Seçimlerle siyasi başarısını tam anlamıyla kanıtladığını anlayan Başbakan Menderes, 1954 yılından itibaren kendi partisi içindeki egemenliğini pekiştirme 
ve kendisine karşı muhalefet edebilecek kişileri ve muhalif partileri susturma yoluna gitmiştir. Öncelikle basın özgürlüğünü savunarak ve Cumhuriyet Gazetesi Sahibi ve Başyazarı Nadir Nadi başta olmak üzere, o dönemdeki pek çok gazetecinin desteğini alan, hatta bunların önemli bir bölümünü partisinden 
milletvekili seçtiren Menderes, 1955’ten itibaren ekonomik, siyasi, toplumsal sorunlar artınca ve bunları da gazeteciler dile getirmeye başlayınca, rahatsız 
olmuştu. Bu rahatsızlık, partisi içinde “Basına İspat Hakkı Yasası” nedeniyle doruk noktasına ulaşmış, içlerinde akademisyenlerin ve gazetecilerin çoğunlukta 
olduğu 19 milletvekili D.P.’den ayrılarak, 20 Kasım 1955’te Hürriyet Partisi adı altında yeni bir parti kurmuşlardır.[30] Menderes’e sert eleştirilerle 
kurulan ve daha sonra milletvekili sayısı 36’yı bulan bu parti, kısa süre sonra ana muhalefet partisi durumuna yükselmiştir [31]. Öteki muhalefet partilerinin 
de toparlanmaya başlaması ve özellikle de giderek artan ekonomik sorunlar nedeniyle, D.P. iktidarı için “Zor Yıllar” başlamıştır.
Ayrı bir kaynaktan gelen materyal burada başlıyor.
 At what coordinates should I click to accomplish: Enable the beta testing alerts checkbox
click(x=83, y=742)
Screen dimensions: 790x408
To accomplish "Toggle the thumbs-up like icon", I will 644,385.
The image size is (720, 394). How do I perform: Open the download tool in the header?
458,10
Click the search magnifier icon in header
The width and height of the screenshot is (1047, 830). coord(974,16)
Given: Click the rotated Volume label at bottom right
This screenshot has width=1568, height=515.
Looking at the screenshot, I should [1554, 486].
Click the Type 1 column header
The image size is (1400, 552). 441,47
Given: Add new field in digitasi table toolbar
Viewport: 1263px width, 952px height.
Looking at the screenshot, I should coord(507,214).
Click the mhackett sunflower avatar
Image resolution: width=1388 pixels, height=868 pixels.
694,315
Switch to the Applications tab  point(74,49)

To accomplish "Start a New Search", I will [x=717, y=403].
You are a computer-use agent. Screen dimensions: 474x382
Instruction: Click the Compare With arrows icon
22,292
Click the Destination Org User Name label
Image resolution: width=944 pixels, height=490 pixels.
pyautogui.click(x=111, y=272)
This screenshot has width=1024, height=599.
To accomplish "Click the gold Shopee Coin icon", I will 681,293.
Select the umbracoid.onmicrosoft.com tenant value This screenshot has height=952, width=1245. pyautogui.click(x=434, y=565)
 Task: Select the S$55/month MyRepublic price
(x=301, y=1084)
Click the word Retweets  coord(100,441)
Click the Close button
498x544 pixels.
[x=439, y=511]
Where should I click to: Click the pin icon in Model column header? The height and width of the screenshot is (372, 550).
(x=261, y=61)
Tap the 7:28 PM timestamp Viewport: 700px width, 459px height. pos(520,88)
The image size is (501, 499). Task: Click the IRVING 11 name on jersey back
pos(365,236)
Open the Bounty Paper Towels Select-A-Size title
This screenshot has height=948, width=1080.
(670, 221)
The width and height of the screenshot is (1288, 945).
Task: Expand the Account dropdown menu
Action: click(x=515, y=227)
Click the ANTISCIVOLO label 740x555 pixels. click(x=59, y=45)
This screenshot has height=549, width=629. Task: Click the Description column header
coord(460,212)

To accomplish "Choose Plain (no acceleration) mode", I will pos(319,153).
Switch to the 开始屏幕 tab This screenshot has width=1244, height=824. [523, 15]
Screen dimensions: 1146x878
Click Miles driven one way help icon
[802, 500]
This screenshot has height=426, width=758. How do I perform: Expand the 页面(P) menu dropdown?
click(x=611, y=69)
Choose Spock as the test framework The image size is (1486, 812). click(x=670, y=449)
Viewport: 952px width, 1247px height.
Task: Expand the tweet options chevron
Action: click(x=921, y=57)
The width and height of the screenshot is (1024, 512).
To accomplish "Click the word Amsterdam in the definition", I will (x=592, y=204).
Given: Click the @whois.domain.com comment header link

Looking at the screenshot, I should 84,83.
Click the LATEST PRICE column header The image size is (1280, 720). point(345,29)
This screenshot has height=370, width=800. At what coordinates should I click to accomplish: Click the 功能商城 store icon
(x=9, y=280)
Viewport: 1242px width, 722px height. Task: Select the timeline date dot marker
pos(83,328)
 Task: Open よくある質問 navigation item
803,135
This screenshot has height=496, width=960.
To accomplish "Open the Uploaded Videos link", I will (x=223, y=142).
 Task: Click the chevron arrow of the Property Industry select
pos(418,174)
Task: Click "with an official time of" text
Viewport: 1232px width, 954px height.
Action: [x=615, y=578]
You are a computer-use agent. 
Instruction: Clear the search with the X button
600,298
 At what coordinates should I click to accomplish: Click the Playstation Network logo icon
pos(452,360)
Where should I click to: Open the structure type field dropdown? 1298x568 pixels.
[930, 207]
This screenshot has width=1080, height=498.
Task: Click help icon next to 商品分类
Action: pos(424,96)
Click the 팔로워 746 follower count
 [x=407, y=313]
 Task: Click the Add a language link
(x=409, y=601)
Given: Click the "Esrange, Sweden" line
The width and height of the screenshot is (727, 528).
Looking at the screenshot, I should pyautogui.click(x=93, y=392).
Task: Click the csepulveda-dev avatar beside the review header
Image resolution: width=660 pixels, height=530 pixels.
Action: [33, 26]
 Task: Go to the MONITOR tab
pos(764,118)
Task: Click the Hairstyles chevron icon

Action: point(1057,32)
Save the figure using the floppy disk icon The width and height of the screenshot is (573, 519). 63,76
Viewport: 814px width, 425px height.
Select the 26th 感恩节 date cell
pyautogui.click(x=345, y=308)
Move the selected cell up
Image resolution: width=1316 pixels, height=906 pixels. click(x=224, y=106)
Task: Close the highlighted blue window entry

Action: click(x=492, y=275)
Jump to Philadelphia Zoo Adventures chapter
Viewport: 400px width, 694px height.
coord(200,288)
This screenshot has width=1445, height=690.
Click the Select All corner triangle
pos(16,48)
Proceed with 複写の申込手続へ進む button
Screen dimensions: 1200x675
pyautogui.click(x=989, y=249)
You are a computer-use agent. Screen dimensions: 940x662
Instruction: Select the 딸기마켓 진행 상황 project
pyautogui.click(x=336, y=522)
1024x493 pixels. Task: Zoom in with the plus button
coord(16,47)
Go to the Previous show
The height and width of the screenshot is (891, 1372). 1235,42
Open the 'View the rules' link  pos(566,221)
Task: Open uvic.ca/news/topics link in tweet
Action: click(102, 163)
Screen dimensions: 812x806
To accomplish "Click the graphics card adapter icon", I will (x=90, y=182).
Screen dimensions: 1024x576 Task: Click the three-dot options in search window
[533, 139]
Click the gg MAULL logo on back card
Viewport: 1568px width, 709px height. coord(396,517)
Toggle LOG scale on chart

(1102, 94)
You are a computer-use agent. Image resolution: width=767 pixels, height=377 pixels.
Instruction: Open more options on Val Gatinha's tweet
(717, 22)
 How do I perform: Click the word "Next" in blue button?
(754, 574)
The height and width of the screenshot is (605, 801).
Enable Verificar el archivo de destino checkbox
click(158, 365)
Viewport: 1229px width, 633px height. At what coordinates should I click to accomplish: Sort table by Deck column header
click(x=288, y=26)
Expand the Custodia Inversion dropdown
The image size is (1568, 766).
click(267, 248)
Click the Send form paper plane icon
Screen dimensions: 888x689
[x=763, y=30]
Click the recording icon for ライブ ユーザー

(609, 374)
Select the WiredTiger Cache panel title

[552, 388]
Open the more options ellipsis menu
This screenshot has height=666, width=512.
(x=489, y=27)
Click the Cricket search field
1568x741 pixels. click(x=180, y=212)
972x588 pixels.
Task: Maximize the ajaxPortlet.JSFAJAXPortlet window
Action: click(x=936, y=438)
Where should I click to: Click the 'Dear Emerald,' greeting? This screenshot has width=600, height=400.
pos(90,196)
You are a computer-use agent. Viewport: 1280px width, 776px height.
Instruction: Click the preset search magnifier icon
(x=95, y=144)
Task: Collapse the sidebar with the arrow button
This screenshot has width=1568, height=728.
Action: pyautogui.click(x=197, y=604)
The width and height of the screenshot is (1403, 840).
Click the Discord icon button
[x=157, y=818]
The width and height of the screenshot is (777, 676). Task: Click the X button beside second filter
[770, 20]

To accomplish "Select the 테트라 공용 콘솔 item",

Demokrat Parti iktidarının (1950-54) döneminde yapılan plansız ve aşırı harcamalar, bitirilemeyen yatırımlar, zamanında gerçekleşmeyen dış krediler, 
savaş yıllarını aratan yüksek enflasyon, mal darlığı ve kara borsa, döviz sıkıntıları ve benzeri olumsuzluklar iktidarın savaş yıllarından kalma “Milli Korunma Yasası”nı daha etkili hale getirdikten sonra, yürürlüğe koymasına neden olmuştur [32]. 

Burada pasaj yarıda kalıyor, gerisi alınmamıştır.